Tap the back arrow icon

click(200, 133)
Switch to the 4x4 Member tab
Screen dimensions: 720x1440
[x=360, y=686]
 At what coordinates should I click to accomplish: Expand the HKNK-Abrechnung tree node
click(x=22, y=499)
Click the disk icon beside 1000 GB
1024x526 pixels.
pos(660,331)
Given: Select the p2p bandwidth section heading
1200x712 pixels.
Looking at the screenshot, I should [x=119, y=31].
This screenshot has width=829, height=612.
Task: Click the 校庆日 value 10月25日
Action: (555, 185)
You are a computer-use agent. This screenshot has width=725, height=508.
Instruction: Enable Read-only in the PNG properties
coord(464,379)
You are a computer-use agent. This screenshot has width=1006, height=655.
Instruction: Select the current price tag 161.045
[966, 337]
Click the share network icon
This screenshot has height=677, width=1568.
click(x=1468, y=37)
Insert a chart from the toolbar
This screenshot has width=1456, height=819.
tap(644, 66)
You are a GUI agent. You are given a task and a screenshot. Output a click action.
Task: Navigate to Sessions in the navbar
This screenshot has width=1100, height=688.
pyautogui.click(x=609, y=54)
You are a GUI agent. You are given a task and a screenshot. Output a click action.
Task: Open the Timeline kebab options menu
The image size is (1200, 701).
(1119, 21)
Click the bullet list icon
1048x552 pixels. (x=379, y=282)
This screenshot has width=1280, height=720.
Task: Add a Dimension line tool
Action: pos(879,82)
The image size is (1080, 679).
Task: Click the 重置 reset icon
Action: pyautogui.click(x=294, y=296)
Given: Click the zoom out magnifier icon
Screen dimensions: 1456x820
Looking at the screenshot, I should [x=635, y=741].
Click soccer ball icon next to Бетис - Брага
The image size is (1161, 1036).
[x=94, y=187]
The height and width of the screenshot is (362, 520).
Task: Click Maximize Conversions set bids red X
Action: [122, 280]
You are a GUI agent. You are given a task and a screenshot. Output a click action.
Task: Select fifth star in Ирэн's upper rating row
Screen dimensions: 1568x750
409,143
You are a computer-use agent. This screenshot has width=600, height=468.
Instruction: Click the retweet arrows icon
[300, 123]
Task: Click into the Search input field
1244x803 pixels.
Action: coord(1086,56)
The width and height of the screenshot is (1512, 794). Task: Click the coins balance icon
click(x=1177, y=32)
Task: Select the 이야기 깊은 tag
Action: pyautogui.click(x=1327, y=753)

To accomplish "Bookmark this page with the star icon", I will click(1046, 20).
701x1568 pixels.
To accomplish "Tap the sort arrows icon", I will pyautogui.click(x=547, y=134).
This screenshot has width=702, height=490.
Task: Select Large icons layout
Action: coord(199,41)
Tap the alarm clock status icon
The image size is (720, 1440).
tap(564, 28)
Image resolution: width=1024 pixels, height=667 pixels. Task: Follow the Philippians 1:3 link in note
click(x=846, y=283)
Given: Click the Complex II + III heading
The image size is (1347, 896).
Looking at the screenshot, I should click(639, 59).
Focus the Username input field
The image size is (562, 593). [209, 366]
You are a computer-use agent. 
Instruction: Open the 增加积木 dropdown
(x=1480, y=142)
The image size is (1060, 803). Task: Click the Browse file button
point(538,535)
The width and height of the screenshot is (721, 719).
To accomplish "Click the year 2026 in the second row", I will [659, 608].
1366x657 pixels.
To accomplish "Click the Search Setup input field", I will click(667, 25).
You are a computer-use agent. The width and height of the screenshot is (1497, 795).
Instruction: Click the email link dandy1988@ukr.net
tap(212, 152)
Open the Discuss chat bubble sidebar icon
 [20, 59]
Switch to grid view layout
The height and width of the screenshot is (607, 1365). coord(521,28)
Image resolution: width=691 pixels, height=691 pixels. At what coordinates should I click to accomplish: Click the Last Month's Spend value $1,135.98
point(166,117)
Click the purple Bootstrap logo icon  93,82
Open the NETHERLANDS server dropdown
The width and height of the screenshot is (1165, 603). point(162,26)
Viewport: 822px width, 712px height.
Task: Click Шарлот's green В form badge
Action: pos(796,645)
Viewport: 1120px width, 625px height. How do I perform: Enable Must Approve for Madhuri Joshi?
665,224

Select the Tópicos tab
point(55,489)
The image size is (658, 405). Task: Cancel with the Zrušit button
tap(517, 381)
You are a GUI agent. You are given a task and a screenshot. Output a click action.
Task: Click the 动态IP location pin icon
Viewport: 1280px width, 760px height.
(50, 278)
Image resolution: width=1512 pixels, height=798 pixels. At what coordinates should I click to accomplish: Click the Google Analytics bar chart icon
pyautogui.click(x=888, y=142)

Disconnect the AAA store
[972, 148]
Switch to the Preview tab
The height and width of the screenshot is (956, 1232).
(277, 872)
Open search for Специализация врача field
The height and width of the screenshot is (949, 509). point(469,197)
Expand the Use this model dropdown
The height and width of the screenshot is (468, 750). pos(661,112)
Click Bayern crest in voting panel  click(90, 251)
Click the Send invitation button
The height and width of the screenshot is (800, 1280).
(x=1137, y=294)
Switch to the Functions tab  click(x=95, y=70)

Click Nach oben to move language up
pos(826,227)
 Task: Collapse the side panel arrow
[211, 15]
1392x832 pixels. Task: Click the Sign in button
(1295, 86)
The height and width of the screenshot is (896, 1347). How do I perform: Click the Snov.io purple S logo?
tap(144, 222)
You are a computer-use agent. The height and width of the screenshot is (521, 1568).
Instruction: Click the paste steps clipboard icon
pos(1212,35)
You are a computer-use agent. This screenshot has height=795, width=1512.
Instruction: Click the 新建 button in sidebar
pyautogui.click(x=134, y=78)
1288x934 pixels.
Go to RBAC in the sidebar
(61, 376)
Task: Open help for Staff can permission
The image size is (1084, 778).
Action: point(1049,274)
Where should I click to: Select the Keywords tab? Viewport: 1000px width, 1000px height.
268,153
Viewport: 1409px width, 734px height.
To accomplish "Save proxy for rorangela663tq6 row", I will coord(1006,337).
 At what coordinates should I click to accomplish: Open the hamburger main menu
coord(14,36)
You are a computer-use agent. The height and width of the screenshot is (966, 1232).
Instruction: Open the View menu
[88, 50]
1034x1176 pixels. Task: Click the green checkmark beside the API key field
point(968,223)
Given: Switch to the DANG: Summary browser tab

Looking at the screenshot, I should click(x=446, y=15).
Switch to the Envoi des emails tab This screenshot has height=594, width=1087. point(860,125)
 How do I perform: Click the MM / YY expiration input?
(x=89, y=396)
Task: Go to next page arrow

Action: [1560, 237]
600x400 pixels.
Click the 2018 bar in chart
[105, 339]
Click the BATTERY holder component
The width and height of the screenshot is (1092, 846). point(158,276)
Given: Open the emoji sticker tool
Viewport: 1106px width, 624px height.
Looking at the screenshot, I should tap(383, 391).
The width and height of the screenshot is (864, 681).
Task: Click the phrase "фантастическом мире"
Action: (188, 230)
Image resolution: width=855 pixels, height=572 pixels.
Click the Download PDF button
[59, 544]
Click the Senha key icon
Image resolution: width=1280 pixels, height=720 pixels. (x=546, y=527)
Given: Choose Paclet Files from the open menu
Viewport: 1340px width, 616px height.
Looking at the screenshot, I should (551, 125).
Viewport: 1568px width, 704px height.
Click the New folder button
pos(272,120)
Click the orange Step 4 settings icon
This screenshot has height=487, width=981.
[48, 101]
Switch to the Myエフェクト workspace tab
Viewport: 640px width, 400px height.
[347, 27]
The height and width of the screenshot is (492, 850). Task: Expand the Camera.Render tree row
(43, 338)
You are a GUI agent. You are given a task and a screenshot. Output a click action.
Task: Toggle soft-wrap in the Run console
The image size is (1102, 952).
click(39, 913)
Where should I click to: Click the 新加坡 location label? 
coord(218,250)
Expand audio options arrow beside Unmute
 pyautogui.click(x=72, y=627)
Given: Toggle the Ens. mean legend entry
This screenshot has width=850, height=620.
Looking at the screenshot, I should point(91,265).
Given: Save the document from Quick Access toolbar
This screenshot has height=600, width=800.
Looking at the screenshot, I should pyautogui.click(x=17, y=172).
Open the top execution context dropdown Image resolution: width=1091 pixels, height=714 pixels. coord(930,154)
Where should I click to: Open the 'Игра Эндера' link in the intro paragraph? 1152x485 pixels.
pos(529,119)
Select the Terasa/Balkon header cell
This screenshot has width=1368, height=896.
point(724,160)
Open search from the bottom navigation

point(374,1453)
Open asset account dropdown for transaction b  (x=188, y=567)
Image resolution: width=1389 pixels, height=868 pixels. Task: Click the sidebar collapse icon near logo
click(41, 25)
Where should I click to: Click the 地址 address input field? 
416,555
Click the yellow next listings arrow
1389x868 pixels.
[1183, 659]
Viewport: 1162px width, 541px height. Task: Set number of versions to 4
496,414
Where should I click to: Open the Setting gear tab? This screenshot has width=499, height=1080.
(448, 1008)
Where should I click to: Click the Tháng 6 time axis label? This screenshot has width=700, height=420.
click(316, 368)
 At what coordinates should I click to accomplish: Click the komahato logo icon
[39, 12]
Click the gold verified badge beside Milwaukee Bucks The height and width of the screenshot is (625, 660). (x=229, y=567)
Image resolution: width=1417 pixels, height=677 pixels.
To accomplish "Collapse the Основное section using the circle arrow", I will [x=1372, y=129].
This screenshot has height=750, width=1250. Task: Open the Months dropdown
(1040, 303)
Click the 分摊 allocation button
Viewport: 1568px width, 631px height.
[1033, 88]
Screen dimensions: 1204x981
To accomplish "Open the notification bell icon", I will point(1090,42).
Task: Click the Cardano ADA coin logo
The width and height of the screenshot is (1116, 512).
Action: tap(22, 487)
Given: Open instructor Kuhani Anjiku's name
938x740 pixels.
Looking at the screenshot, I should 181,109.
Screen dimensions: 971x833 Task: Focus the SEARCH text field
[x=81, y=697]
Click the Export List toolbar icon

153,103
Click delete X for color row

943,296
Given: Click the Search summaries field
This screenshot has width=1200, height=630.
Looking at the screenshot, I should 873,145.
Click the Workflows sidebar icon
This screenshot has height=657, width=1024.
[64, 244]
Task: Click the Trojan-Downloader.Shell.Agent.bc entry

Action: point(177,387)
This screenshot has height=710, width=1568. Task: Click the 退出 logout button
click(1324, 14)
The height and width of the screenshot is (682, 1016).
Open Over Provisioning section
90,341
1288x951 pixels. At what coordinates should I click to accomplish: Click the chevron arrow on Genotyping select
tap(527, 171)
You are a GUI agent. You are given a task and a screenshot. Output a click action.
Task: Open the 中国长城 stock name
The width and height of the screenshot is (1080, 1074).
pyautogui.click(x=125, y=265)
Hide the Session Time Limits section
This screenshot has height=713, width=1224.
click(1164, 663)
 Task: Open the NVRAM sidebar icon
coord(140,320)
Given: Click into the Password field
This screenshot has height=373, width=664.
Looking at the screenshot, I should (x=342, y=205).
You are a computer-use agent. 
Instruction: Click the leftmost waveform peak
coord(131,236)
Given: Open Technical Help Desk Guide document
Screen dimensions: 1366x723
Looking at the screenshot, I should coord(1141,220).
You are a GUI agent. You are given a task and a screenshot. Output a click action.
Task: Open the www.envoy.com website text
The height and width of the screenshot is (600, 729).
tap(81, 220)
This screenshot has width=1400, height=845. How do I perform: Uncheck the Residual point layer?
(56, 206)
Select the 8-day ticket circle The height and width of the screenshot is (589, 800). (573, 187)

..............................

* [HOW TO COMPLETE THIS TASK] Go through the records and count the lines that include "into", then give only that number.

* [ANSWER SPACE] 2